━━━━━ Trecho do documento

O Brasil vive um momento histórico em
relação à descriminalização das drogas. Estamos diante de um cenário
sociológico, jurídico e político-econômico de futuras e profundas
transformações. Caso o Supremo Tribunal Federal reconheça a
inconstitucionalidade do artigo 28 da lei 11.343 de 2006, a cannabis poderá ser descriminalizada, ou
seja, o porte, o consumo e o plantio não serão mais considerados crimes.
Atualmente, a norma penal brasileira tutela a despenalização das drogas, o que
significa que o porte das substâncias não é passível de pena privativa de
liberdade, ou seja, o indivíduo que portá-las será alvo de uma pena alternativa,
como medidas socioeducativas e sanções administrativas. Contudo, há ainda um
longo caminho para que esse tema seja amplamente discutido e se torne livre de
preconceitos e estereótipos cristalizados ao longo do tempo.

━━━━━━━━━━

Reproduza, sem nenhuma alteração, a parte do trecho do documento que começa nas palavras "O Brasil vive" e vai até "mais considerados crimes.".

━━━━━ Linhas exibidas

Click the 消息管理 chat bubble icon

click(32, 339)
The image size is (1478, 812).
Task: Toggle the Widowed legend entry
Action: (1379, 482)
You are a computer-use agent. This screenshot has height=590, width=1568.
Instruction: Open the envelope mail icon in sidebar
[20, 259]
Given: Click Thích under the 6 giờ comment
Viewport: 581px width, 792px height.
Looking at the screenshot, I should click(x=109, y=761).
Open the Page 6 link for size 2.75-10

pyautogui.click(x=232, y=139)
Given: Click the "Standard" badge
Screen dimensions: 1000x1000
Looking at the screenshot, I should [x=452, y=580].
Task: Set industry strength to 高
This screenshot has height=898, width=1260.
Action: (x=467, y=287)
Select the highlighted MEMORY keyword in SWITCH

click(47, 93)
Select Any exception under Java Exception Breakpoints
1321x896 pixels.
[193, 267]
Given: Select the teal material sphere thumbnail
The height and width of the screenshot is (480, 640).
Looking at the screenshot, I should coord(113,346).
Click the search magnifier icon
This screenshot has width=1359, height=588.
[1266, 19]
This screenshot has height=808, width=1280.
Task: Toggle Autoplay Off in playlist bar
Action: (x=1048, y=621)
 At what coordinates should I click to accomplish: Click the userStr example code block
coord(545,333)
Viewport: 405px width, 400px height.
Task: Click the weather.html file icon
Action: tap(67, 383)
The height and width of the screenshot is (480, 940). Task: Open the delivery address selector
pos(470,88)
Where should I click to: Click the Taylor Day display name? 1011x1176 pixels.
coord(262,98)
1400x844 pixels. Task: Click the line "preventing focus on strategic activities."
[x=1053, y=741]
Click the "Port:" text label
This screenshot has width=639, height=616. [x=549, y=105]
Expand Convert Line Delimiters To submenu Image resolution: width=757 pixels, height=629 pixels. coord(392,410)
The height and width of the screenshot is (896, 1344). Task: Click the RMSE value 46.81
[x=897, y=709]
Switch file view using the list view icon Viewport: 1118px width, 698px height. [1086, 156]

━━━━━━━━━━

*A resposta:*
O Brasil vive um momento histórico em
relação à descriminalização das drogas. Estamos diante de um cenário
sociológico, jurídico e político-econômico de futuras e profundas
transformações. Caso o Supremo Tribunal Federal reconheça a
inconstitucionalidade do artigo 28 da lei 11.343 de 2006, a cannabis poderá ser descriminalizada, ou
seja, o porte, o consumo e o plantio não serão mais considerados crimes.